La femme chaste est magnifiée et chantée. Mais la chasteté n’enlève rien au devoir conjugal : « La femme chaste aime son mari profondément, elle l’embrasse, elle le persuade par la tendresse, elle lui plaît, elle le sert, elle lui obéit en tout sauf en ce qui ferait désobéir à Dieu. » (Ibid. 16, 4.) La chasteté signifie la fidélité des époux. Le mari a tout intérêt à obliger sa femme à écouter les prédications et à suivre l’enseignement sur la chasteté : « Tout mari qui éloigne sa femme de la crainte de Dieu est donc un insensé, car celle qui ne craint pas Dieu ne craint pas non plus son mari. » (Ibid. 17, 1.) La femme « considère son mari comme son seigneur » (Ibid. 18, 3). Mais si la femme a des obligations envers son mari, de même celui-ci envers sa femme. Le devoir conjugal vaut pour l’un comme que pour l’autre : « Celui qui veut avoir une femme chaste est chaste lui aussi ; il s’acquitte de l’étreinte qui lui est due, il mange avec elle, il vit avec elle, avec elle il va entendre la parole de chasteté, il ne la chagrine pas, il ne la querelle pas au hasard, il ne se rend pas lui-même haïssable, il lui fournit les biens qu’il peut donner ; quant à ceux qu’il n’a pas, il les supplée par la tendresse. » (Ibid. 18, 2.) Pierre poursuit longuement ses conseils pour une vie de couple harmonieuse. Notons une nouvelle fois l’attention portée à la frugalité : « La femme chaste prend des aliments et des boissons juste ce qu’il suffit, pour ne pas abaisser l’âme, par le poids d’un corps engraissé, vers des désirs illégitimes. » (Ibid. 18, 4.)

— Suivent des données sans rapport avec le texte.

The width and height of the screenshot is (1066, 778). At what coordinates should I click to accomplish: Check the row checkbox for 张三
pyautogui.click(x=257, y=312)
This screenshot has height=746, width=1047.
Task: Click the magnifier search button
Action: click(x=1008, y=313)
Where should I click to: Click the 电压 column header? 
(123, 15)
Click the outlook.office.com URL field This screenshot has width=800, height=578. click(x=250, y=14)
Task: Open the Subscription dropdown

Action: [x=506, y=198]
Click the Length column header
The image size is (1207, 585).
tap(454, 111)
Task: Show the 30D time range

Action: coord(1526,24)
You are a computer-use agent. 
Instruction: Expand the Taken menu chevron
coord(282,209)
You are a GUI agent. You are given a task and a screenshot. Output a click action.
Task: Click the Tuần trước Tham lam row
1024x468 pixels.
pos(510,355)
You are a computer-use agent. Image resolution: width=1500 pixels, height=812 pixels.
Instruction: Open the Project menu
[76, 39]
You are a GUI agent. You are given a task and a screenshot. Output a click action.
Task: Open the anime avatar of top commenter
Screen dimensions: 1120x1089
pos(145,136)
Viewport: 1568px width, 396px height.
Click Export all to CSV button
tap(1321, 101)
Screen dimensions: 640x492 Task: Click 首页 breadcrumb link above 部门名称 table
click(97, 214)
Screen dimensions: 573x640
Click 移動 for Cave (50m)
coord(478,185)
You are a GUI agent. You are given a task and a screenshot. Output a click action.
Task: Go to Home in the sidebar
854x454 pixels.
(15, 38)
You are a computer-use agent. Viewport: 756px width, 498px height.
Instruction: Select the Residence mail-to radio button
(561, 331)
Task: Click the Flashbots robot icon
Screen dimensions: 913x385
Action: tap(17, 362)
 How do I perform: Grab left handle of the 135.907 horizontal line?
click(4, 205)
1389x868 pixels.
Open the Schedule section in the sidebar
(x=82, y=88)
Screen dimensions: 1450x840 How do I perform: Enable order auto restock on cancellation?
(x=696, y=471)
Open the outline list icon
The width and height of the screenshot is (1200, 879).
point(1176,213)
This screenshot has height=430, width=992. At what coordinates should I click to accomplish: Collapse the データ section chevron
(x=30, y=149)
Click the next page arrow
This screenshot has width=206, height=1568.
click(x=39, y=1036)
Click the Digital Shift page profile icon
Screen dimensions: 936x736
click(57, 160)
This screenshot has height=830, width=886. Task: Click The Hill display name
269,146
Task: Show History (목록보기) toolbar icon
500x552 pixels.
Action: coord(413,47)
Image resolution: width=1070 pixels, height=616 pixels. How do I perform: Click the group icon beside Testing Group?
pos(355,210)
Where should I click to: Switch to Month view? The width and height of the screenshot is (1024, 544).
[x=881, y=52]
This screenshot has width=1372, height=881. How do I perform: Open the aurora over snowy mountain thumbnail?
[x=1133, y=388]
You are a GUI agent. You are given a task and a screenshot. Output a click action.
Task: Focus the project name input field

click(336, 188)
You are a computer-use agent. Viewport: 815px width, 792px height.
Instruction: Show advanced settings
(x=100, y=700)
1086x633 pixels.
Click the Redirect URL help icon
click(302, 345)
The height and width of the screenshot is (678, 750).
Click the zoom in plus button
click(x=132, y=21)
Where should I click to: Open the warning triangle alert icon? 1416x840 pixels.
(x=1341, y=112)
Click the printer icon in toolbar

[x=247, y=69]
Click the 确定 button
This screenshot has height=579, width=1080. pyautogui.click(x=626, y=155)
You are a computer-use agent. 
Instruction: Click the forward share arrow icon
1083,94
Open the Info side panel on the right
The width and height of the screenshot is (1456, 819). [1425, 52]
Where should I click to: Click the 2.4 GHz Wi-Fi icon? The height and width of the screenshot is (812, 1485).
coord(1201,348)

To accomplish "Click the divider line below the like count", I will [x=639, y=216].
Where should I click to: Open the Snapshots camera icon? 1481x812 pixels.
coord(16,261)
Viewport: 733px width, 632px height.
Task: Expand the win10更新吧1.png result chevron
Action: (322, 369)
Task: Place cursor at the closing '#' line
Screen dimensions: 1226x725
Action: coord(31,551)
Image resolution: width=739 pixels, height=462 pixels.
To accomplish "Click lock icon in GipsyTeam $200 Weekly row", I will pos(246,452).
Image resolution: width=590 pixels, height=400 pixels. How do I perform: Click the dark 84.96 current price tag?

Pierre glorifie Mattidie qui a choisi de souffrir pour préserver sa chasteté. Mais il n’empêche qu’en dehors du baptême, sa conduite n’a pas la même valeur : « La chasteté est un tel bien que s’il n’y avait pas une loi disant que sans le baptême un juste n’entre pas dans le royaume de Dieu, ceux des nations qui sont dans l’erreur ne seraient-ils peut-être sauvés que par la chasteté ! » (Ibid. 21, 2.) La doctrine est affirmée : « C’est qu’une décision de Dieu veut qu’on n’entre pas sans baptême dans son royaume. » (Ibid. 21, 3.)


139 Relevons la contradiction ou l’interpolation : « Car le salut n’est donné ici qu’à ceux qui ont reçu le baptême… » (Hom XIII, 13, 2.) / « Même si tu avais péri [Mattidie], ton âme aurait été sauvée… » (Ibid. 20, 2.)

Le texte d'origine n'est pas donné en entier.